*Activity:*
Go through the entries below and return every line that contains "Close".

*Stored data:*
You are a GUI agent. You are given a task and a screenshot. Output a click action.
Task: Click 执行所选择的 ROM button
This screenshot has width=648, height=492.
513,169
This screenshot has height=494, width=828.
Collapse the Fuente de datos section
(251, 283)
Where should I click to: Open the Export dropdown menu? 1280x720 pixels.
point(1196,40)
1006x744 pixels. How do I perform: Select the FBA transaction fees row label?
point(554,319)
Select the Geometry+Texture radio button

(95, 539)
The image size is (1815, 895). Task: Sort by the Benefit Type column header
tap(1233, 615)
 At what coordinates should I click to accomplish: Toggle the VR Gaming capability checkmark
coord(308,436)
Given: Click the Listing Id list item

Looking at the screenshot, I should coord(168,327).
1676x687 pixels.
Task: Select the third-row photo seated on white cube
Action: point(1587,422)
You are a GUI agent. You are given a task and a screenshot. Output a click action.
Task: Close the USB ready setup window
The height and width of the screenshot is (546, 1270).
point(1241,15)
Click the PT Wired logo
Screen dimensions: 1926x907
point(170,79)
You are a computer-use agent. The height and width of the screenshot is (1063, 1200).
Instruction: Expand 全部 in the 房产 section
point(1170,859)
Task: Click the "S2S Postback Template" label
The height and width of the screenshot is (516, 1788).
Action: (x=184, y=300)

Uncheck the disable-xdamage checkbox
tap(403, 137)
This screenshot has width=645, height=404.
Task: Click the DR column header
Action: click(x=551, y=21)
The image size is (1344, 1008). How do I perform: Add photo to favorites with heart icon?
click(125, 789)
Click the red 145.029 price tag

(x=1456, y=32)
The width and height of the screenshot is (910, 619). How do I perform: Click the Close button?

*Finished exercise:*
Task: Close the USB ready setup window
The width and height of the screenshot is (910, 619). How do I perform: Click the Close button?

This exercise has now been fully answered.